5.4.2.1.2 Por omissão
Para Alexandre de Moraes [59], pretendeu o constituinte de 1988, com a previsão da ADI por omissão, "conceder plena eficácia às normas constitucionais, que dependessem de complementação infraconstitucional", e assim sendo, a essa ação tem cabimento quando o poder público se abstém de um dever que a Constituição lhe atribuiu.
Assim, se o Poder Público deixar de regulamentar ou criar uma nova lei ou ato normativo, estará ocorrendo uma inconstitucionalidade por omissão, e essa conduta é tida como negativa, e essa incompatibilidade (conduta positiva exigida pela Constituição e a conduta negativa do Poder público omisso) resulta na chamada inconstitucionalidade por omissão.
Ressalte-se que o mandado de injunção deve ser usado na via difusa para evitar a inércia do Poder Público, cabendo na via concentrada a ação direta de inconstitucionalidade por omissão.
Os legitimados para a ADI por omissão são os mesmos da genérica, devendo ser seguido o mesmo procedimento, e caso declarada a ADI por omissão, o STF dará dar ciência ao Poder ou órgão competente para, se for um órgão administrativo, adotar as providências necessárias em 30 dias, e caso seja o Poder Legislativo, também lhe dará ciência dessa decisão, mas sem estabelecer prazo preestabelecido.
Ainda, registre-se que a ADI por omissão possui efeitos retroativos (ex tunc) e erga omnes, não sendo cabível a concessão de liminar.
5.4.2.1.3 Interventiva
Já a ADI interventiva é uma medida excepcionalíssima, e encontra-se prevista no art. 34, VII da Constituição Federal.
No caso, em havendo violação pelo Poder Público no exercício de suas funções de um dos princípios do inciso VII do art. 34 da Constituição Federal, os denominados princípios sensíveis, "a requisição exsurgirá de provimento, pelo Supremo Tribunal Federal, de representação do Procurador-Geral da República", como esclarece David Araujo [60], que limitar-se-á a suspender a execução do ato impugnado se essa medida bastar ao restabelecimento da normalidade.
Nessa espécie de ADIN descabe a possibilidade de controle político, pois a Constituição Federal exclui a necessidade de apreciação pelo Congresso Nacional, e sua duração, bem como os limites, serão fixados no Decreto Presidencial até que ocorra o retorno da normalidade do pacto federativo.
5.4.2.2 Ação declaratória de constitucionalidade
Salienta David Araujo [61] que a ação declaratória de constitucionalidade (ADC), incorporada à Constituição pela Emenda nº 3/93, posteriormente alterada pela Emenda nº 45/03, "não obstante possua regime jurídico similar ao da ação direta de inconstitucionalidade e tenha sido tratada também pela Lei n º 9.868/99, apresenta algumas diferenças fundamentais a ela".

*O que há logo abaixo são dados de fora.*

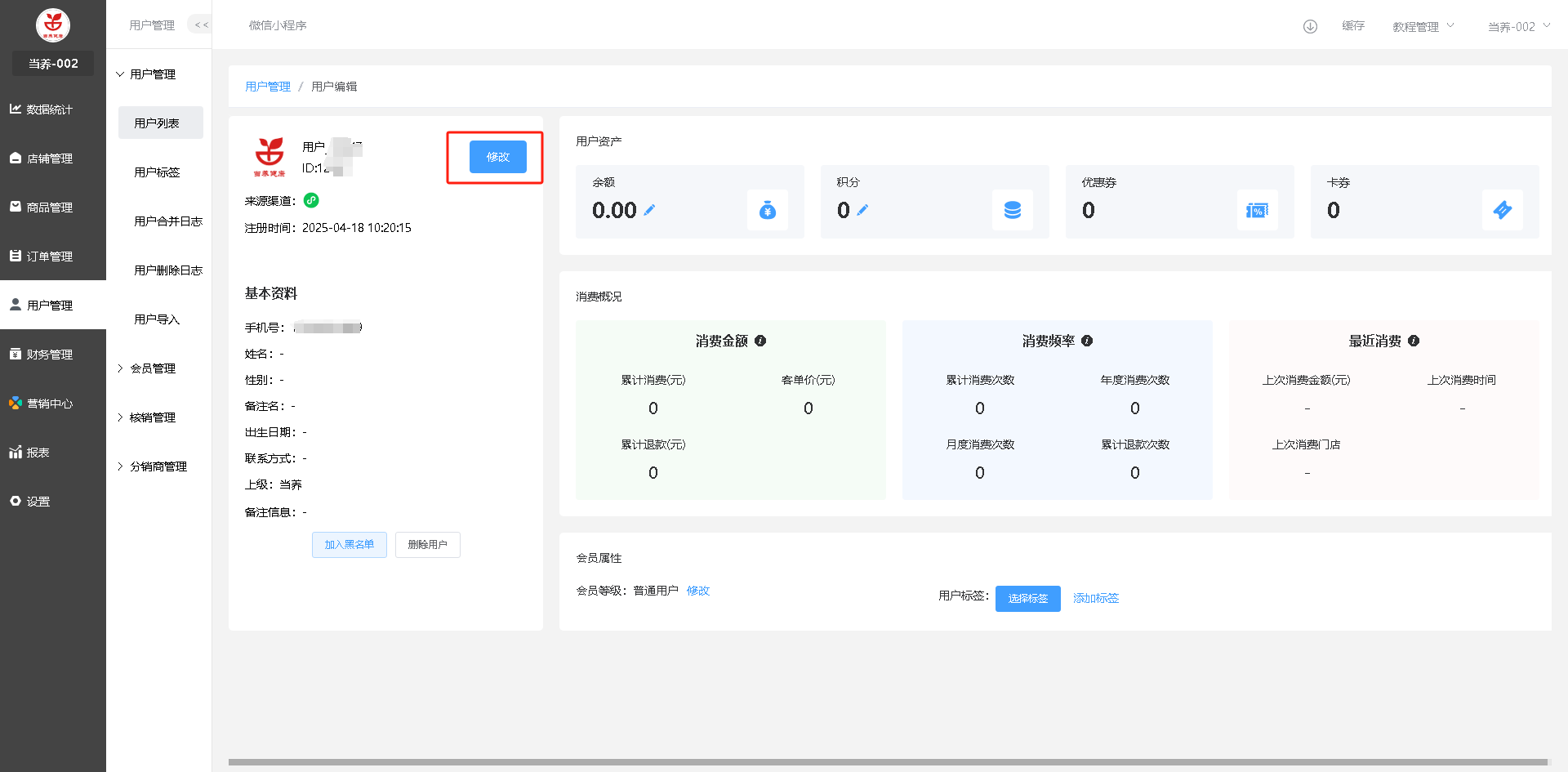The width and height of the screenshot is (1568, 772).
Task: Select 用户标签 in the submenu
Action: tap(157, 172)
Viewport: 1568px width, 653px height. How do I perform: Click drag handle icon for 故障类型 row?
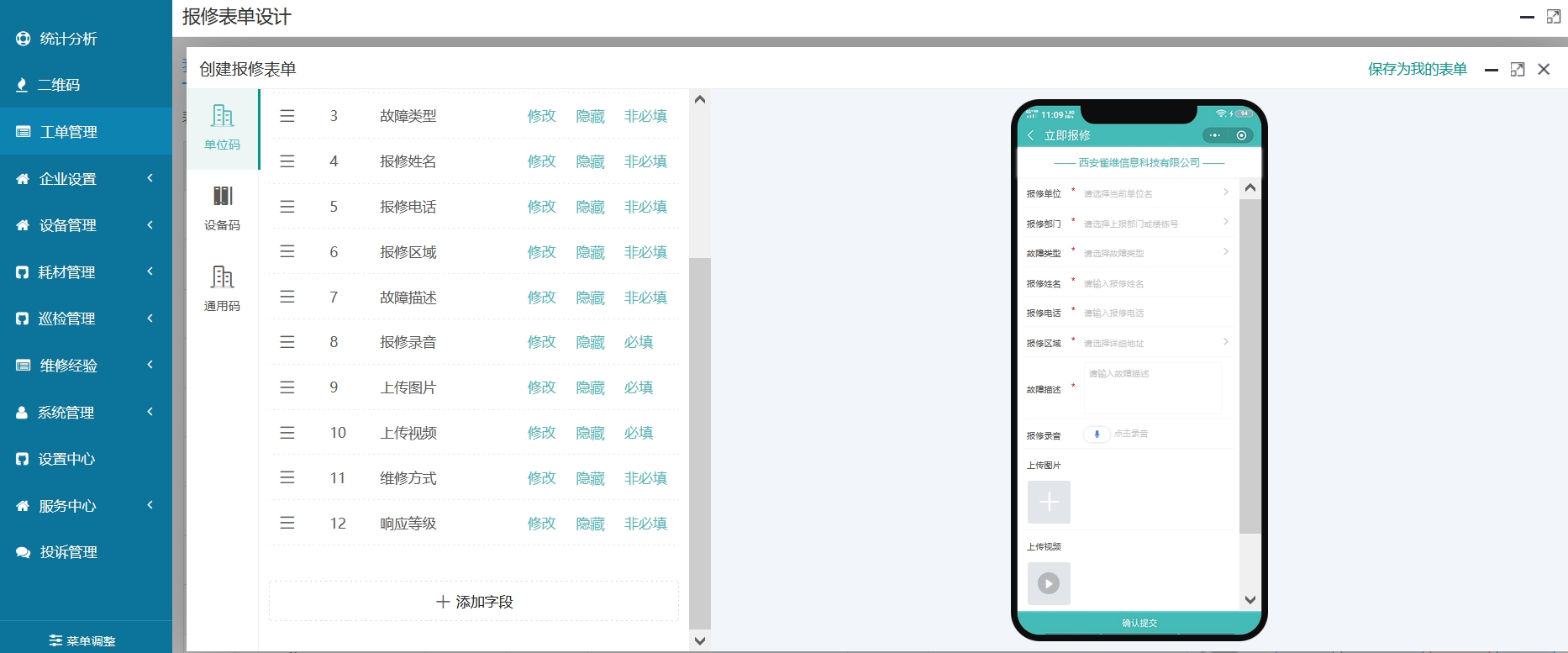287,116
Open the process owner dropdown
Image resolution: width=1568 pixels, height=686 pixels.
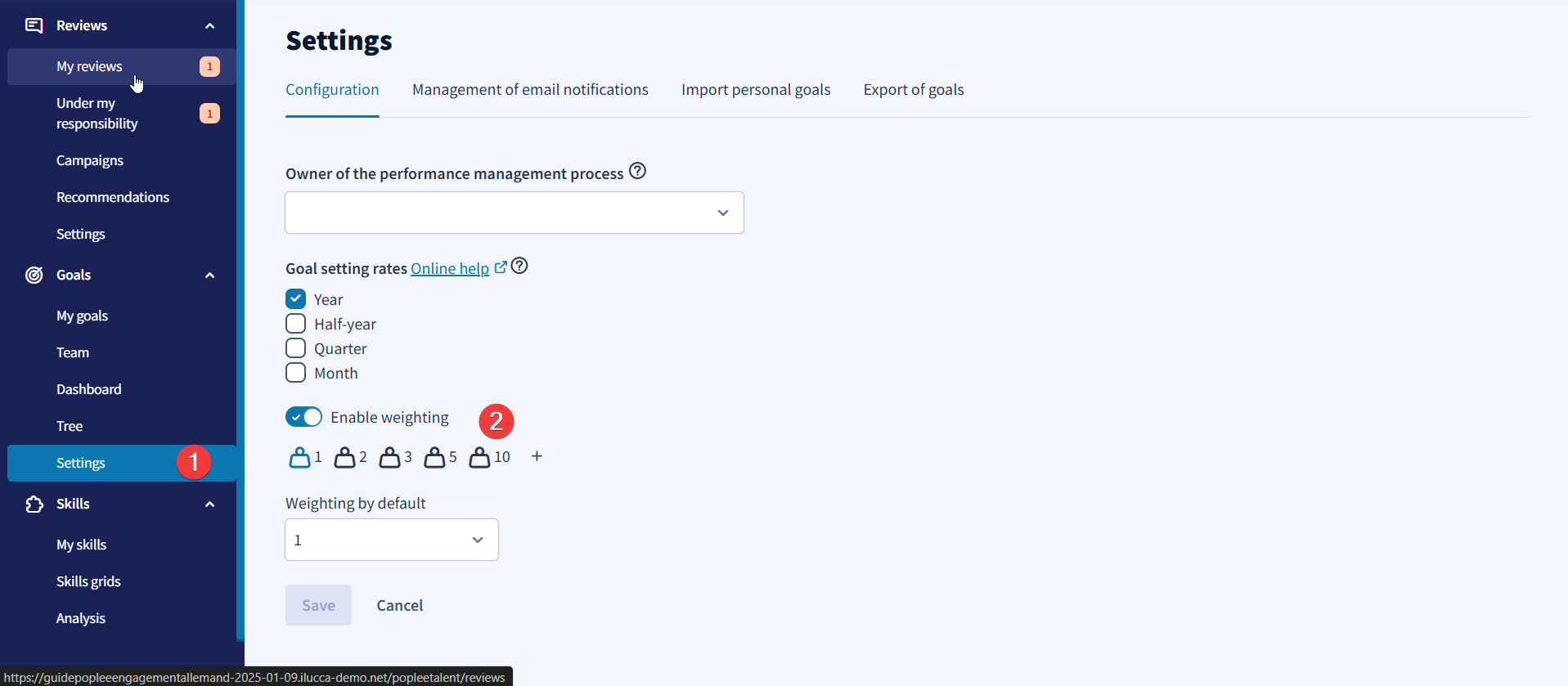pyautogui.click(x=514, y=213)
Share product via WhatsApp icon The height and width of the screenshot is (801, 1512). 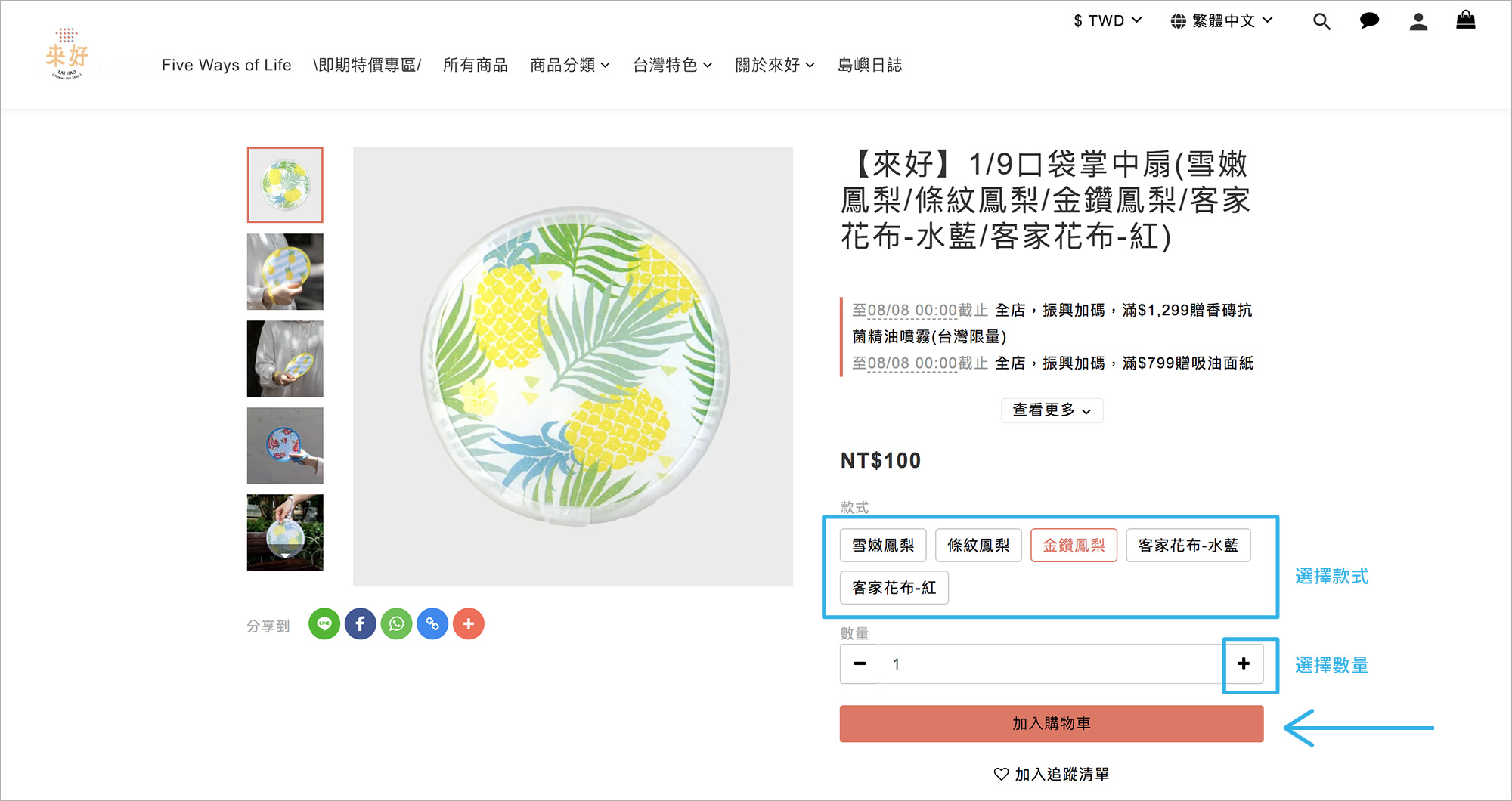[396, 624]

A ação declaratória de constitucionalidade é uma modalidade de controle por via principal, concentrado e abstrato, e tem por objetivo, conforme asseverado por Alexandre de Moraes [62], "afastar a insegurança jurídica ou o estado de incerteza sobre a validade de lei ou ato normativo federal", buscando assim preservar a ordem jurídica constitucional, cabendo ao STF, nos termos do art. 102 da Constituição Federal, processá-la e julgá-la.
Para a propositura dessa ação (ADC), os legitimados são os mesmos que podem propor a ação declaratória de inconstitucionalidade (ADI), conforme "caput" do art. 103 da Magna Carta, com a nova redação dada pela EC nº 45/2004.

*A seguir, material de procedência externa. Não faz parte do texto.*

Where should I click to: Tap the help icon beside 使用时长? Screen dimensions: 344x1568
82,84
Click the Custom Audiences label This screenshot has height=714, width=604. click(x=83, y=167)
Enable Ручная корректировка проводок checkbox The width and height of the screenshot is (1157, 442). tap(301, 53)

Para a propositura da ação declaratória de constitucionalidade torna-se necessário a demonstração de controvérsia jurisprudencial a ensejar o pleito perante o STF, e "quando julgado definitivamente o mérito (o que se entende que pela procedência ou improcedência), a decisão tem efeito erga omnes e vinculante para os Poderes Judiciário e Executivo", como assinalado por David Araujo [63].

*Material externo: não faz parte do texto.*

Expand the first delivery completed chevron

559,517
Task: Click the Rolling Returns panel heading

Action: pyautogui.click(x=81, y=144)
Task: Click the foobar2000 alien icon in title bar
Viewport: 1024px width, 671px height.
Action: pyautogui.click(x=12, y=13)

Também uma vez proposta a ação declaratória, não caberá mais desistência e nem intervenção de terceiros. A decisão será irrecorrível em todos os casos, admitindo-se apenas interposição de embargos declaratórios.
5.4.2.3 Argüição de descumprimento de preceito fundamental
A argüição de descumprimento de preceito fundamental (ADPF), prevista no § 1º do art. 102 da Constituição Federal, foi regulamentada pela Lei nº 9.882/99, que legitimou para sua propositura aos mesmos autores da ação direta de inconstitucionalidade previstos no artigo 103 do Excelso Diploma, com as observações sobre a pertinência temática da ADI genérica, sendo competente para o seu julgamento o Supremo Tribunal Federal.
Pedro Lenza [64], citando o Professor Cássio Juvenal Faria, conceitua preceitos fundamentais como sendo aquelas normas qualificadoras, que veiculam princípios e servem de vetores para a interpretação das demais normas constitucionais, por exemplo, os princípios fundamentais do Título I (arts. 1º ao 4º); os integrantes da clausula pétrea (art. 60, § 4º); os chamados princípios constitucionais sensíveis (art. 34, VIII); os que integram a enunciação dos direitos e garantias fundamentais (Título II); os princípios gerais da atividade econômica (art. 170; etc.
No entender de Alexandre de Moraes [65], a lei possibilita a arguição de descumprimento de preceito fundamental em três hipóteses: (i) para evitar lesão a preceito fundamental, resultante de ato do Poder Público; (ii) para reparar lesão a preceito fundamental resultante de ato do Poder Público e (iii) quando for relevante o fundamento da controvérsia constitucional sobre a lei ou ato normativo federal, estadual ou municipal, incluídos os anteriores à Constituição, como prescrito no artigo 1º e parágrafo único da Lei nº 9.882/99.
Ressalte-se que a arguição de descumprimento de preceito fundamental (ADPF) possui caráter autônomo no caso do artigo 1º da Lei nº 9.882/99 por ter como objetivo prevenir ou reprimir lesão a algum preceito fundamental, resultante de ato do poder público, tendo como pressuposto a inexistência de qualquer outro tipo de meio eficaz que possa evitar a lesividade; ou incidental se na forma prevista no inciso I do artigo em comento, essa mais restrita e exigente.
O teor do princípio da subsidiariedade, visto por muitos como uma regra, está inserido no § 1º do art. 4º da Lei 9.882/99, e desse dispositivo legal depreende-se que há requisitos os quais, se ausentes, inviabilizam a propositura da ADPF.
Com isso, a subsidiariedade desse princípio deve ser invocada para casos estritamente objetivos, onde a realização jurisdicional possa ser um instrumento disponível capaz de sanar, de maneira eficaz, a lesão causada a direitos básicos, de valores essenciais e preceitos fundamentais contemplados no texto constitucional.